Document excerpt:
-- START --
As Gov. Rick Scott ramps up his reelection bid, he wants his legacy to be the state’s declining unemployment rate and jobs, but the next few months could shape his message on a more controversial issue: gambling.

Will the state renew or expand the Seminole Tribe’s monopoly on blackjack and other casino-style table games? Should the state allow slot machines in communities, like Palm Beach and Naples, whose voters have approved them at their racetracks? Will casino giants Genting and Las Vegas Sands be allowed to build a resort casino on the shores of Biscayne Bay or in Broward County?

Because it’s an election year, most observers believe the governor will avoid finding answers.

The issues don’t lend itself to 30-second campaign spots and pressure is mounting for lawmakers to postpone a decision on the most controversial gambling ideas until next year. Senate Gaming Committee Chairman Garrett Richter, R-Naples, is already lowering expectations.

“If an election year has any influence, it could influence the magnitude of what’s undertaken,” he told the Herald/Times. He suggested a modest bill that tightens loopholes may get passed, with everything else shuttled to another year.

Meanwhile, after spending $400,000 on an independent analysis of Florida’s gambling options, and conducting town hall hearings across the state, Richter is going through the legislative motions.
-- END --
Task set:
1 > In the excerpt on Florida gambling politics, how much was spent on an independent analysis of the state's gambling options?
2 > Please carry the Florida gambling excerpt forward from its last sentence.
The data after this text isn't needed for anything here.

Recorded data:
-- START --
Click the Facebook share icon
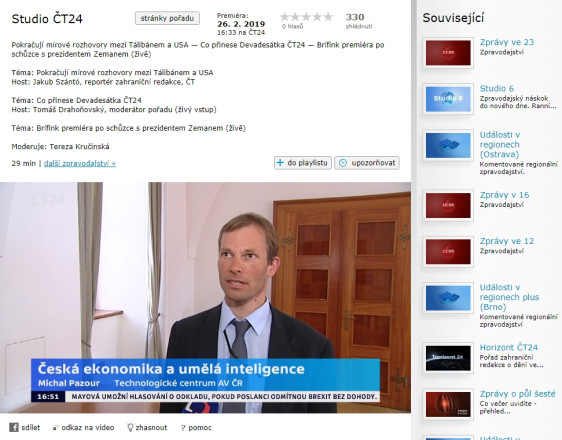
-- END --
Expected results:
1 > $400,000.

2 >
He is working with Senate leaders to draft a gambling bill in the next month that is expected to include rewriting the state’s gambling laws. The bill could include an opening for a resort casino, expanded electronic slot machines outside of Miami Dade and Broward and a reduction in live racing, particularly for greyhounds — a provision welcomed by owners in the dying industry.

But House leaders have said they will endorse a gambling bill only if it includes a constitutional amendment that puts any future change in gambling laws before a statewide referendum. It’s a delicate dance for any election year and most observers believe the odds are slim that any major gambling legislation will get passed — unless the governor wants it.

The governor holds some very important cards.

While the compact with the Semniole Tribe lasts for 20 years, the portion that gives them the exclusive right to blackjack and other table games expires on Aug. 1, 2015, and the governor is the only person authorized to negotiate it. Some of the nation’s largest gambling operators, along with Florida’s existing parimutuel industry, are urging him to use the compact to open the door to changes in Florida’s gambling landscape.

The current compact was first inked by former Gov. Charlie Crist, who is now a Democrat running against Scott. It gave the Seminoles a monopoly to operate slot machines at their four casinos outside of Miami-Dade and Broward. It also allowed them to operate banked card games — blackjack, chemin de fer and baccarat — at the Hard Rock Casinos near Hollywood and Tampa and three other casinos.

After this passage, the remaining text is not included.